**Data for this task**

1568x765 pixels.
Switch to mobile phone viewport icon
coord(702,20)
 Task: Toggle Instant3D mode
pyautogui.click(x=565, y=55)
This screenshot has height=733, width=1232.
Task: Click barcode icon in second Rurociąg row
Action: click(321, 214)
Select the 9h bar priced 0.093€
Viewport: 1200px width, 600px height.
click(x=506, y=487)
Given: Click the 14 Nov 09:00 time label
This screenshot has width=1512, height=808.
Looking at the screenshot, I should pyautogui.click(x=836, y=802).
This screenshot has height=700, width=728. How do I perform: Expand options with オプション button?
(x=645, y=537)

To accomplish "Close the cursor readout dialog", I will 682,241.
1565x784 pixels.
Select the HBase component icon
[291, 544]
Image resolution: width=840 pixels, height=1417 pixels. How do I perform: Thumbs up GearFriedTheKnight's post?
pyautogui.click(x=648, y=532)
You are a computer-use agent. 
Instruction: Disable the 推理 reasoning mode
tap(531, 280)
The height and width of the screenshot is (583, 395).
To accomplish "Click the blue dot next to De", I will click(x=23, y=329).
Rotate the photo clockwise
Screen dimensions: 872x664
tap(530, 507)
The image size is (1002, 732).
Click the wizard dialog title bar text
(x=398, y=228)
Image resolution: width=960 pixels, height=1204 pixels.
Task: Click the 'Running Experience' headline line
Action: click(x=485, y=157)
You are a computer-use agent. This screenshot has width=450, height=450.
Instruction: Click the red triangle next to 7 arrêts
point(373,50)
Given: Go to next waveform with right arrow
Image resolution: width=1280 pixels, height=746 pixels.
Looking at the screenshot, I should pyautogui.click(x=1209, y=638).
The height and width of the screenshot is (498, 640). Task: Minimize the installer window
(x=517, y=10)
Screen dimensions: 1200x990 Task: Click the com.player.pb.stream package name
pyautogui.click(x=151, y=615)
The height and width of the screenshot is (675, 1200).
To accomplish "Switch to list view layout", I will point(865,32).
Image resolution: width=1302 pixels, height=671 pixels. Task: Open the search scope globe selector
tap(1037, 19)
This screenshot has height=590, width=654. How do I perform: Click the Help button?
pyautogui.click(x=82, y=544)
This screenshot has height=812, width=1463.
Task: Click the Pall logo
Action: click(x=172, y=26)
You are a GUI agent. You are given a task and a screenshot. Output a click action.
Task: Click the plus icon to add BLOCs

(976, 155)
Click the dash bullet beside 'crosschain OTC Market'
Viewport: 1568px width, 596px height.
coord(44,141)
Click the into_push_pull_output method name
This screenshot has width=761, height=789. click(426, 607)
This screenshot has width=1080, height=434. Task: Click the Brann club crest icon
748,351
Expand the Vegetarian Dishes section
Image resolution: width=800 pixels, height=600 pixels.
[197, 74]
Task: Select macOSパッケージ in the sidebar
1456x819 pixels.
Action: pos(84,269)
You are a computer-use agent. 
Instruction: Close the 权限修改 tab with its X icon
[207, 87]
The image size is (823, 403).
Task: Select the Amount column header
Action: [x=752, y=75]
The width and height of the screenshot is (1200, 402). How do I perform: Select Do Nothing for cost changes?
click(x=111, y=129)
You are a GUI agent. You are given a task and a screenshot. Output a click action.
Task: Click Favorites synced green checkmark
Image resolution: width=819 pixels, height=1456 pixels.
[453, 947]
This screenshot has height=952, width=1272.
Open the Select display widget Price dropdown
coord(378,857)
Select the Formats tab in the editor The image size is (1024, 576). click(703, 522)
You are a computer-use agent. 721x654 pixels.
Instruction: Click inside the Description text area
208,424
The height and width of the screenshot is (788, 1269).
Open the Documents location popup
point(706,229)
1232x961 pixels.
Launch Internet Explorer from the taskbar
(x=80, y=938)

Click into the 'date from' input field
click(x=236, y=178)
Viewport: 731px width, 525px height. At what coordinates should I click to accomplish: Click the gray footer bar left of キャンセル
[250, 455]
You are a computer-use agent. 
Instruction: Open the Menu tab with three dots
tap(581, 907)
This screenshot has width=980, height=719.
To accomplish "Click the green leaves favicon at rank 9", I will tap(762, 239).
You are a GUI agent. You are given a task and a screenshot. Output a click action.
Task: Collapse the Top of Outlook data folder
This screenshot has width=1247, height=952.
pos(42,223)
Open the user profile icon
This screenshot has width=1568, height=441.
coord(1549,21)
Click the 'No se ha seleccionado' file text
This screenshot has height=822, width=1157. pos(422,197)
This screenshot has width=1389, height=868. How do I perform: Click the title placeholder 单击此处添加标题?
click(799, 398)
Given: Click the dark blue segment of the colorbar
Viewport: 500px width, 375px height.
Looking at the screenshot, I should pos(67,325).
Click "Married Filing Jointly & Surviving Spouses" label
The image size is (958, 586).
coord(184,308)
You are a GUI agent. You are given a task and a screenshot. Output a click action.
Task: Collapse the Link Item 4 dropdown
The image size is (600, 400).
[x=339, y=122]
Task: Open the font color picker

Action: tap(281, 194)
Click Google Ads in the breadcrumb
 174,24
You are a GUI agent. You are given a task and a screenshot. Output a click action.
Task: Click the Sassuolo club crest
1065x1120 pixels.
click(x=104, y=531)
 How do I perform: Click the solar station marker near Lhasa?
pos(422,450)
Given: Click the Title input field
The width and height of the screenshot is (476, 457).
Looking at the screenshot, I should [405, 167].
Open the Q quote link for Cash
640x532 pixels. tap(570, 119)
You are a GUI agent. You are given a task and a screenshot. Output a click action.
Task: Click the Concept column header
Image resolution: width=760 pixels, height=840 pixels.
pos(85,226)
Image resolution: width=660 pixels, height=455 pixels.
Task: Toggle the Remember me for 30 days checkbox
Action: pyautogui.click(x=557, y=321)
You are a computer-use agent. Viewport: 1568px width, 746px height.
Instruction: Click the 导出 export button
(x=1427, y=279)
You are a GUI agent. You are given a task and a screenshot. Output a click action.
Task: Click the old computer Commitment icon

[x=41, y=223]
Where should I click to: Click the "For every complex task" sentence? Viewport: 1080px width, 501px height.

**Work required**
The lines above, from the first through the one containing "The image size is (1002, 732).", must be restated word for word, with nothing added.

**Result**
1568x765 pixels.
Switch to mobile phone viewport icon
coord(702,20)
 Task: Toggle Instant3D mode
pyautogui.click(x=565, y=55)
This screenshot has height=733, width=1232.
Task: Click barcode icon in second Rurociąg row
Action: click(321, 214)
Select the 9h bar priced 0.093€
Viewport: 1200px width, 600px height.
click(x=506, y=487)
Given: Click the 14 Nov 09:00 time label
This screenshot has width=1512, height=808.
Looking at the screenshot, I should pyautogui.click(x=836, y=802).
This screenshot has height=700, width=728. How do I perform: Expand options with オプション button?
(x=645, y=537)

To accomplish "Close the cursor readout dialog", I will 682,241.
1565x784 pixels.
Select the HBase component icon
[291, 544]
Image resolution: width=840 pixels, height=1417 pixels. How do I perform: Thumbs up GearFriedTheKnight's post?
pyautogui.click(x=648, y=532)
You are a computer-use agent. 
Instruction: Disable the 推理 reasoning mode
tap(531, 280)
The height and width of the screenshot is (583, 395).
To accomplish "Click the blue dot next to De", I will click(x=23, y=329).
Rotate the photo clockwise
Screen dimensions: 872x664
tap(530, 507)
The image size is (1002, 732).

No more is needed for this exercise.